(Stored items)
§

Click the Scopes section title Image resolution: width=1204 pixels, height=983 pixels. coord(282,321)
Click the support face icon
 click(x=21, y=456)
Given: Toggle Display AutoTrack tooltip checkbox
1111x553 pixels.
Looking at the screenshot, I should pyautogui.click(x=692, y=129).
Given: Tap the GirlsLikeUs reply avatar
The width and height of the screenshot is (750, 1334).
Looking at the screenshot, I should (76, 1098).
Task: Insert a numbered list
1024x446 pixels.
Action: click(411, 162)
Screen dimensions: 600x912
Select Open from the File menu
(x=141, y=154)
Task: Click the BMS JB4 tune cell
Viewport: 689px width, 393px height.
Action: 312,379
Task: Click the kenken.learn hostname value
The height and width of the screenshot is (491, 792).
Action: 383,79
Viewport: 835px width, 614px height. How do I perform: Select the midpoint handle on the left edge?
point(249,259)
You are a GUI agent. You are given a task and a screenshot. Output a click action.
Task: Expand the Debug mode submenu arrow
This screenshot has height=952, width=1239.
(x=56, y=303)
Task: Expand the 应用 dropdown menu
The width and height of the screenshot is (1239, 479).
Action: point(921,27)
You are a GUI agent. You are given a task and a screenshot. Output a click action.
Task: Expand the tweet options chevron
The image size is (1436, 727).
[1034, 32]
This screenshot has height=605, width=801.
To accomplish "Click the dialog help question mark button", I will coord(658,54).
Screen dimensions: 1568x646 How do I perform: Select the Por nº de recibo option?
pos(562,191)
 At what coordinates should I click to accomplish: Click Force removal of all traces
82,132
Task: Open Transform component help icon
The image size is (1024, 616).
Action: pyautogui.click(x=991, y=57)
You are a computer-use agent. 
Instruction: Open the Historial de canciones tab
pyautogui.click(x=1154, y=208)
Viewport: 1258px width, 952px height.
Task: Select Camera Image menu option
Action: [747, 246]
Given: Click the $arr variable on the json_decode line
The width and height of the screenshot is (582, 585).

§

Task instructions:
Output all entries exactly as given above.

Task output:
Click the Scopes section title Image resolution: width=1204 pixels, height=983 pixels. coord(282,321)
Click the support face icon
 click(x=21, y=456)
Given: Toggle Display AutoTrack tooltip checkbox
1111x553 pixels.
Looking at the screenshot, I should pyautogui.click(x=692, y=129).
Given: Tap the GirlsLikeUs reply avatar
The width and height of the screenshot is (750, 1334).
Looking at the screenshot, I should (76, 1098).
Task: Insert a numbered list
1024x446 pixels.
Action: click(411, 162)
Screen dimensions: 600x912
Select Open from the File menu
(x=141, y=154)
Task: Click the BMS JB4 tune cell
Viewport: 689px width, 393px height.
Action: 312,379
Task: Click the kenken.learn hostname value
The height and width of the screenshot is (491, 792).
Action: 383,79
Viewport: 835px width, 614px height. How do I perform: Select the midpoint handle on the left edge?
point(249,259)
You are a GUI agent. You are given a task and a screenshot. Output a click action.
Task: Expand the Debug mode submenu arrow
This screenshot has height=952, width=1239.
(x=56, y=303)
Task: Expand the 应用 dropdown menu
The width and height of the screenshot is (1239, 479).
Action: point(921,27)
You are a GUI agent. You are given a task and a screenshot. Output a click action.
Task: Expand the tweet options chevron
The image size is (1436, 727).
[1034, 32]
This screenshot has height=605, width=801.
To accomplish "Click the dialog help question mark button", I will coord(658,54).
Screen dimensions: 1568x646 How do I perform: Select the Por nº de recibo option?
pos(562,191)
 At what coordinates should I click to accomplish: Click Force removal of all traces
82,132
Task: Open Transform component help icon
The image size is (1024, 616).
Action: pyautogui.click(x=991, y=57)
You are a computer-use agent. 
Instruction: Open the Historial de canciones tab
pyautogui.click(x=1154, y=208)
Viewport: 1258px width, 952px height.
Task: Select Camera Image menu option
Action: [747, 246]
Given: Click the $arr variable on the json_decode line
The width and height of the screenshot is (582, 585).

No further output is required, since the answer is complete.